Check every line below for the word "will" and copy the ones that have it.
(Excerpted records Opens)
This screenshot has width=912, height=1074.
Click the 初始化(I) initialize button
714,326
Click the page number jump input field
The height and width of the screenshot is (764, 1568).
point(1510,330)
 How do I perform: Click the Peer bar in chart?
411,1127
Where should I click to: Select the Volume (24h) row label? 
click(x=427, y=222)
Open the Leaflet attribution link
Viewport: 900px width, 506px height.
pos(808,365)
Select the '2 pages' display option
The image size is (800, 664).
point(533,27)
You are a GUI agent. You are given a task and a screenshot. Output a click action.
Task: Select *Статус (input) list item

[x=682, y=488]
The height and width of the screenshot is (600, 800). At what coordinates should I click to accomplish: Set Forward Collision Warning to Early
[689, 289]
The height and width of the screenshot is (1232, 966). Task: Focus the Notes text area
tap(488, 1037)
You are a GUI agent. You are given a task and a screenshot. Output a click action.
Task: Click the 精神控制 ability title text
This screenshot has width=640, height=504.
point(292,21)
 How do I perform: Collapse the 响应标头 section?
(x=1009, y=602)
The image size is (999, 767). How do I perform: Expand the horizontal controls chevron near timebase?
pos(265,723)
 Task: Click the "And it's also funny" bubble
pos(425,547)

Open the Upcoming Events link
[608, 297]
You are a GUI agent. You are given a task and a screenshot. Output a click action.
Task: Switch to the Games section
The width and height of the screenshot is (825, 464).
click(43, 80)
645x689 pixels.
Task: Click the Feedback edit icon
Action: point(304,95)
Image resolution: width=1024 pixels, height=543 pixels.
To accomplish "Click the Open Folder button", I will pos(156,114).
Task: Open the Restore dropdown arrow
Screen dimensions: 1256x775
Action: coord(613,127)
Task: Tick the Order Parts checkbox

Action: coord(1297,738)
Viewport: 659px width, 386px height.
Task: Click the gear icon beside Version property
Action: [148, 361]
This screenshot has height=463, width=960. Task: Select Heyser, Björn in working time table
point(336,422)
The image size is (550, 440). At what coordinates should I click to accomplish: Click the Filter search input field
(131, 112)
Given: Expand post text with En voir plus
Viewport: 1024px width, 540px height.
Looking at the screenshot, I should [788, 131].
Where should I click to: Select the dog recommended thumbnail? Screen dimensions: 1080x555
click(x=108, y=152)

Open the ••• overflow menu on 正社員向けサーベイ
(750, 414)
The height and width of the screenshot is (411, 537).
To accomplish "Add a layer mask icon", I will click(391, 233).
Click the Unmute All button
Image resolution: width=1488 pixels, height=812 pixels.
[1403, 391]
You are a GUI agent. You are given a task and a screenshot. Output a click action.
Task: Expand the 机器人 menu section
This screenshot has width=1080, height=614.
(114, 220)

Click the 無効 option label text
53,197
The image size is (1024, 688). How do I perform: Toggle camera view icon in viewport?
(Excerpted records Closes)
Exercise output -
To accomplish "Click the Open Folder button", I will pos(156,114).
To accomplish "Add a layer mask icon", I will click(391, 233).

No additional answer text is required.